“Il nostro lavoro è vedere cose che non ci sono”, dice l’ecologa Monica Gagliano al suo collaboratore Alessandro Chiolerio. I due si trovano sulle alture della Val di Fiemme qualche anno dopo la tempesta Vaia del 2016: il loro obiettivo è utilizzare le tecniche della bioacustica per captare ciò che è rimasto impresso nella “memoria” dei boschi delle Dolomiti a seguito del disastro ambientale. Impresa non facile, visto che gli alberi stanno cominciando a morire a causa di un’epidemia di bostrico, un insetto appartenente alla famiglia dei coleotteri e “specializzato” nel consumare l’abete rosso, ovvero l’albero scelto per la monocoltura della zona in cui i due scienziati stanno facendo ricerca. È solo questione di tempo prima che gli operatori della guardia forestale raggiungano il sito per abbattere gli abeti oggetto dello studio di Gagliano e Chiolerio.
Immerso nello scenario del bosco, lo spettatore si trova di fronte alla registrazione di una registrazione: i tentativi di Chiolerio e Gagliano di ascoltare ciò che le piante comunicano (poi convertito in tracce audio visibili sullo schermo di un computer), le fototrappole che osservano la vita del bosco in superficie, le riprese effettuate col telefonino dagli scienziati stessi.
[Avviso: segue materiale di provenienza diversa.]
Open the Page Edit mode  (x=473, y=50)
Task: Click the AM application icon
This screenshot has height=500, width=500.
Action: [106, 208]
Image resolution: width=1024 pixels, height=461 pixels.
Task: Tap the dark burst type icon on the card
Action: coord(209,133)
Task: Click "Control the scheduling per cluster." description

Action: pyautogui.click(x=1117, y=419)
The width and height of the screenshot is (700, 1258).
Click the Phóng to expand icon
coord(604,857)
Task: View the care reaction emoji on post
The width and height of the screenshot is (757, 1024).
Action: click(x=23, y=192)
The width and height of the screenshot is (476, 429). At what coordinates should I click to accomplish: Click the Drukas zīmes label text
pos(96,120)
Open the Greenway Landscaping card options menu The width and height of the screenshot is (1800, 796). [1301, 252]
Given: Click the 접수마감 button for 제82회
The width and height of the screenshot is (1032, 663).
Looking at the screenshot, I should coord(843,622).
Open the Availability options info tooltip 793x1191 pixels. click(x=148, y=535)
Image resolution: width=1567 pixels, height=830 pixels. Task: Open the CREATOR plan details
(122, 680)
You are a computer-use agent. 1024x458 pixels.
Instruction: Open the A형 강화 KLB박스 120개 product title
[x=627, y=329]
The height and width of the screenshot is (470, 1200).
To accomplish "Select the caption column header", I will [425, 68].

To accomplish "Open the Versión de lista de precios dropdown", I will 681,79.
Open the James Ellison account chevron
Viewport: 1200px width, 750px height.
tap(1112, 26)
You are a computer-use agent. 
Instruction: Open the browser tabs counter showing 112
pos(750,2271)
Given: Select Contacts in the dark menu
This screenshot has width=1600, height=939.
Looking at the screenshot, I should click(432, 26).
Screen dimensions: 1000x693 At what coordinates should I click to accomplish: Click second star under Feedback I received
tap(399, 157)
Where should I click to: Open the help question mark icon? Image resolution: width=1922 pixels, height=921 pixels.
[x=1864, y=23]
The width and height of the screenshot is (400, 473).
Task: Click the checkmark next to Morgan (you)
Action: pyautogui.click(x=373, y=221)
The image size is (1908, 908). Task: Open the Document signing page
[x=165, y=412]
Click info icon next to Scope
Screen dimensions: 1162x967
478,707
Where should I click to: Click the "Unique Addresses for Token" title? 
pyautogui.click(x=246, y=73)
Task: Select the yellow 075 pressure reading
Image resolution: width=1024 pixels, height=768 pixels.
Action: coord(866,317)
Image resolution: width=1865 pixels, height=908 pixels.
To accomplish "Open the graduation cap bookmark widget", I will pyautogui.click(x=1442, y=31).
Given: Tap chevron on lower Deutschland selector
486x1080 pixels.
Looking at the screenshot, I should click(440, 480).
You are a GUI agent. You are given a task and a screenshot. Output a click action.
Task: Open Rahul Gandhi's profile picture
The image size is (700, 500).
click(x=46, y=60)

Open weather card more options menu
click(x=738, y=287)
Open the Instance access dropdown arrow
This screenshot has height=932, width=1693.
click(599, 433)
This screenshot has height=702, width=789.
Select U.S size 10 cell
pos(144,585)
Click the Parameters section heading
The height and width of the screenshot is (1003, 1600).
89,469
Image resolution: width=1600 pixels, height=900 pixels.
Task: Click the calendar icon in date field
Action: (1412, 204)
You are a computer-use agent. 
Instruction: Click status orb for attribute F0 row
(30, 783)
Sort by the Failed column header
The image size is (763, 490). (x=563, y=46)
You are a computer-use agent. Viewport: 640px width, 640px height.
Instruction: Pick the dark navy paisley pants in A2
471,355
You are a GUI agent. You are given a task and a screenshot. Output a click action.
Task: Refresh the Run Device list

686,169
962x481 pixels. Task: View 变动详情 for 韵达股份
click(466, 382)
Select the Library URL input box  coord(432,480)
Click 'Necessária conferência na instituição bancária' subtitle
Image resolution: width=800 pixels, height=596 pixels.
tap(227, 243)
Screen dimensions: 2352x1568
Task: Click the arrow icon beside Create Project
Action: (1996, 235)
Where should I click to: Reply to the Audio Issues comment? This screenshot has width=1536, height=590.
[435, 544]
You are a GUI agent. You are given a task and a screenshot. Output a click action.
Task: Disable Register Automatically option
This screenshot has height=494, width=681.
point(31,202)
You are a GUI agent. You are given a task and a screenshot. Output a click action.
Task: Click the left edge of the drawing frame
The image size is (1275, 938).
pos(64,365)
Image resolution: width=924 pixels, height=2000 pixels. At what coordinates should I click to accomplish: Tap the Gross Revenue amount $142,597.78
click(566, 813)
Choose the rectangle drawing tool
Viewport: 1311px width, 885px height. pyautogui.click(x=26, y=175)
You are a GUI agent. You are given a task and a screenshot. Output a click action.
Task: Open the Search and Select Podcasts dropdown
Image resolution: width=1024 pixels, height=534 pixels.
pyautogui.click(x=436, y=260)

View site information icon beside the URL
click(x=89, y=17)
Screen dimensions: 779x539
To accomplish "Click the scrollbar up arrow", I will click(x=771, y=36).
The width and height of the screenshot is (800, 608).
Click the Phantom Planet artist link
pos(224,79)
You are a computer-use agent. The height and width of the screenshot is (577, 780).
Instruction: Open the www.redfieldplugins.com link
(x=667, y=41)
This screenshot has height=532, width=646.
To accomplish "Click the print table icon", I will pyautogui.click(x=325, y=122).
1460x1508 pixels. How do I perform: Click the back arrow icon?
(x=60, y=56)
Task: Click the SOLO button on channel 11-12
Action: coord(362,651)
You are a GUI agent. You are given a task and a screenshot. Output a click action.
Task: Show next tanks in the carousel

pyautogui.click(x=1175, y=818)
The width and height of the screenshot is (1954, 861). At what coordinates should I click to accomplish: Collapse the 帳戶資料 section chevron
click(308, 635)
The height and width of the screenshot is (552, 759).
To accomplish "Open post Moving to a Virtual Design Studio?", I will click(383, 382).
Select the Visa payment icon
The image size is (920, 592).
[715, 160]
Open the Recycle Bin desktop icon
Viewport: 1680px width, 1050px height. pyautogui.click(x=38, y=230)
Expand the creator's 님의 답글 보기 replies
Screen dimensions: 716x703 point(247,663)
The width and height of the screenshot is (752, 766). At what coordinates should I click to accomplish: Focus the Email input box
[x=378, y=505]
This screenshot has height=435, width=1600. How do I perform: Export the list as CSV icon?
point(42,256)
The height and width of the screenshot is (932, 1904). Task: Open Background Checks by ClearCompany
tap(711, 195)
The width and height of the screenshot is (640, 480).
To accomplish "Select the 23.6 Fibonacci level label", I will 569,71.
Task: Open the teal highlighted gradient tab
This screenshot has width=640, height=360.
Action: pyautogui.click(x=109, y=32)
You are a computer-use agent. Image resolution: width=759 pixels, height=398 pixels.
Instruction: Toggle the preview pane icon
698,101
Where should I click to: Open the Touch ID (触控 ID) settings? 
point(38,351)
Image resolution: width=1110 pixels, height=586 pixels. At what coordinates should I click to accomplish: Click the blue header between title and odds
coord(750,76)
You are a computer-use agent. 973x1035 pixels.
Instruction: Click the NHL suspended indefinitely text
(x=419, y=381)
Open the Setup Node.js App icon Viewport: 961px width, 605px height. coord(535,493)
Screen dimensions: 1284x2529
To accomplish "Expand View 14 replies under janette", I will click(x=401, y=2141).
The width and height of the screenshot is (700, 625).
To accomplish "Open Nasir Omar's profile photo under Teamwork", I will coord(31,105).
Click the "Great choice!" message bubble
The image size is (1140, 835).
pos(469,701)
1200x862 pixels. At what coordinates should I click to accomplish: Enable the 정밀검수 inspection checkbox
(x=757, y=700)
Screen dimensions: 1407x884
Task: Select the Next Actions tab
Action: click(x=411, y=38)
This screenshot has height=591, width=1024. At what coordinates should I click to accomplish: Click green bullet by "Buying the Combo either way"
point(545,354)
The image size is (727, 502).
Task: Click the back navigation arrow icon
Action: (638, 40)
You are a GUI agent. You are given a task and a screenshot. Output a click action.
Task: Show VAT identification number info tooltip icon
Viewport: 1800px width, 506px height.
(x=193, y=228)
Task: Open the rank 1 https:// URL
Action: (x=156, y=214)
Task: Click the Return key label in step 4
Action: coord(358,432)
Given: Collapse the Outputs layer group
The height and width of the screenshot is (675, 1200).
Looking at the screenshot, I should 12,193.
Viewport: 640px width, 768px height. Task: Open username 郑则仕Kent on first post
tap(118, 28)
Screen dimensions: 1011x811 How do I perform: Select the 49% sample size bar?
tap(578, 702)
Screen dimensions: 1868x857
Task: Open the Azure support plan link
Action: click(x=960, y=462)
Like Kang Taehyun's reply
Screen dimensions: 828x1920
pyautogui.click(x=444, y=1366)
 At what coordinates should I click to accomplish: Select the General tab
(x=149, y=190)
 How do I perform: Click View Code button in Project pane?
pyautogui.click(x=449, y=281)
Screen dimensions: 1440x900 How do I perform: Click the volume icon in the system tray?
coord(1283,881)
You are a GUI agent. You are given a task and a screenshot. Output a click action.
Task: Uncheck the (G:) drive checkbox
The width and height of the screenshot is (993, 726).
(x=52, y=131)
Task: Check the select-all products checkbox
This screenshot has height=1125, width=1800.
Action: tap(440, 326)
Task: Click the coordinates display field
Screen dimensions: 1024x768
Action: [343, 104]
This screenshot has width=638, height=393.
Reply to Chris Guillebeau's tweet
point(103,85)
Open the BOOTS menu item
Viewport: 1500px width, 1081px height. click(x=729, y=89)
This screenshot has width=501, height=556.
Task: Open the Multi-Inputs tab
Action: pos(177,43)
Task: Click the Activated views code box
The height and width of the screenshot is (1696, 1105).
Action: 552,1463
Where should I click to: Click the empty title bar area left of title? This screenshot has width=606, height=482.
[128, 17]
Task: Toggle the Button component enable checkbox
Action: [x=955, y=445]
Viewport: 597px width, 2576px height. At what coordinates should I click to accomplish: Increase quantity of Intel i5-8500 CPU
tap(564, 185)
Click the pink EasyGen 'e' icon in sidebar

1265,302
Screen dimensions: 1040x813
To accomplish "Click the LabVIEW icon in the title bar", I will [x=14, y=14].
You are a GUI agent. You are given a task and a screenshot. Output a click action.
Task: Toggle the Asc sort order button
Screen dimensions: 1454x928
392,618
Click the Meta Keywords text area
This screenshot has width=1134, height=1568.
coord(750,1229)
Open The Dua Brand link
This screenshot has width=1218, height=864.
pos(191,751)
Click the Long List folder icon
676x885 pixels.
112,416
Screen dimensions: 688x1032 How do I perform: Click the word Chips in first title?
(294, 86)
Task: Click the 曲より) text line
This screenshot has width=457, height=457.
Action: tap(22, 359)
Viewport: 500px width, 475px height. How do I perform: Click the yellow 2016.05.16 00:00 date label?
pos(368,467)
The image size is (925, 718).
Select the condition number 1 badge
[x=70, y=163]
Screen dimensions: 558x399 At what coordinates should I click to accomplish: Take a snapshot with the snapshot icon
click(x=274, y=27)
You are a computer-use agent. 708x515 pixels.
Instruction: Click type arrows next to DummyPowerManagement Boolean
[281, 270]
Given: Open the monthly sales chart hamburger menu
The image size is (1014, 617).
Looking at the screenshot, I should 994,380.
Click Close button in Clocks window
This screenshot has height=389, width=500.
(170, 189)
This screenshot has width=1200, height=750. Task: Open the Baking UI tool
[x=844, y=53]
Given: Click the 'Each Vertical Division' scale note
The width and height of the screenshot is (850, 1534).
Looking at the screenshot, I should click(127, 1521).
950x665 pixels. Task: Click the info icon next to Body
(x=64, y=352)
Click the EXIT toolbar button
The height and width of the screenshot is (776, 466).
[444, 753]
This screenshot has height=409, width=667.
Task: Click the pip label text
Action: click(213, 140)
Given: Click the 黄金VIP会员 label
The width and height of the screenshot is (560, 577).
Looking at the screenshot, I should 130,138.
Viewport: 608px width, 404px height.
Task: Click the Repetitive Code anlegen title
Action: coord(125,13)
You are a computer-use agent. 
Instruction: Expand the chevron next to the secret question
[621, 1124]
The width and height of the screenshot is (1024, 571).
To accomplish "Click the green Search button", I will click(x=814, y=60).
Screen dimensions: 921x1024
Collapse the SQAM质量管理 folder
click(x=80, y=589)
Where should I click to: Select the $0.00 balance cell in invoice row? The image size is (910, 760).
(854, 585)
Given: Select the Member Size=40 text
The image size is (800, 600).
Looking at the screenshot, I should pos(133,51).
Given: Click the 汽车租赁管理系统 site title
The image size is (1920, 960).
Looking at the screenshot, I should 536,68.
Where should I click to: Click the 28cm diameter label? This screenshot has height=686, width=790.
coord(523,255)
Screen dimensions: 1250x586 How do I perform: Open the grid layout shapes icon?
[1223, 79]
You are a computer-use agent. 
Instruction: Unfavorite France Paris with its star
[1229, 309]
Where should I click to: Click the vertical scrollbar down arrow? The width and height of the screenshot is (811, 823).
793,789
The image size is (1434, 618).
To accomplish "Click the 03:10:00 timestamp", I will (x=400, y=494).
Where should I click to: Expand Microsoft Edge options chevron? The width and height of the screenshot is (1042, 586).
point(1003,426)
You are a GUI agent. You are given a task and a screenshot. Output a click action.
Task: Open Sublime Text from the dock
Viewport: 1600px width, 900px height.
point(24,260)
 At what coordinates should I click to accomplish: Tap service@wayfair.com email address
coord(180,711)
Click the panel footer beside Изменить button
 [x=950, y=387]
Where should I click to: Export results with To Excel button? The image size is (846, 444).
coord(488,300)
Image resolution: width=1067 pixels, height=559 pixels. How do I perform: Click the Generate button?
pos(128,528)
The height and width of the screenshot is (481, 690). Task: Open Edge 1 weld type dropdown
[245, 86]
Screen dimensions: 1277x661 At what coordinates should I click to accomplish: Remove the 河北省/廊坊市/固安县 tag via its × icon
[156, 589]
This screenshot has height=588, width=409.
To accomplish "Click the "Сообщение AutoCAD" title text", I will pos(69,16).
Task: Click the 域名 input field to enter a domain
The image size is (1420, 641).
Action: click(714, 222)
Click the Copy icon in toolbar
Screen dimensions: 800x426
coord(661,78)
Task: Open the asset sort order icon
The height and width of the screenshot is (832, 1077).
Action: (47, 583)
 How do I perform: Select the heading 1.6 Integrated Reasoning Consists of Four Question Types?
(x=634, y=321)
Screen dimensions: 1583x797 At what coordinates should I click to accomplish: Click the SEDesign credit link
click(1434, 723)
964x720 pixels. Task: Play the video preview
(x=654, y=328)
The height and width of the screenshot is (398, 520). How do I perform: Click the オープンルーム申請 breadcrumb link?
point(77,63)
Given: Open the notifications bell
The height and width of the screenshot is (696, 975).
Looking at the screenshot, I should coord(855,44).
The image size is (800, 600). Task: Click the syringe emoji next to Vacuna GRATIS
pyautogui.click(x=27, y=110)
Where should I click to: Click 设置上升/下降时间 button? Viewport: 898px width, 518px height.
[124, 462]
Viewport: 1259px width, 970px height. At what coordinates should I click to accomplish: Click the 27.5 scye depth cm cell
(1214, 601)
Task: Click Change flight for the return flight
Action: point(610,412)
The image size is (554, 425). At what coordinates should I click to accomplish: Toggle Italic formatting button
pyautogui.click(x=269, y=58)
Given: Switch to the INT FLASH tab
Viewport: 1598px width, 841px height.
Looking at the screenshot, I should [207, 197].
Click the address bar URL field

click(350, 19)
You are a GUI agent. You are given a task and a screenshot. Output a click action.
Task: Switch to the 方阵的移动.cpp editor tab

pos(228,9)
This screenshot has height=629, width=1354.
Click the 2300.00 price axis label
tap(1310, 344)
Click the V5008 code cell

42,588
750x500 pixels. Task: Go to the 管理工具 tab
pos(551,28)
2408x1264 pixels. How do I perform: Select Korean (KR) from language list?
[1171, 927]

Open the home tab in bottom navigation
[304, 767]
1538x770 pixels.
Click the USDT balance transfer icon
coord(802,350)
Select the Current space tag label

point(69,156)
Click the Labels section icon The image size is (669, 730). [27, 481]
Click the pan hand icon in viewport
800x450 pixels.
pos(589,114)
Una modalità di racconto “multischermo”, che documenta un percorso portato avanti per cinque anni e culminato narrativamente in un’eclissi parziale di sole dell’ottobre del 2021; un evento che, leggendo i dati raccolti dai dispositivi di registrazione, ha segnato un momento di inusitata comunicazione tra gli abitanti del bosco, e del quale si è mantenuta una traccia ancora adesso oggetto di studio da parte del duo di scienziati.
Alternando la tradizionale “macchina a mano” del documentario osservativo a momenti di ben più elaborata composizione del quadro capaci di restituire la maestosità e le suggestioni del bosco, Bernard e Ceretto si inseriscono a pieno titolo nella tradizione del nuovo documentario italiano e sembrano farlo in maniera quasi polemica. Il film, infatti, si apre con un vecchio cinegiornale sulla Val di Fiemme, della quale venivano elogiate, in maniera retorica e superficiale, le bellezze naturali e le antiche tradizioni: vedere le cose “che non ci sono” è indubbiamente difficile, ma documentare quelle che si vedono in superficie non deve essere necessariamente più facile, sembrano dire i due registi.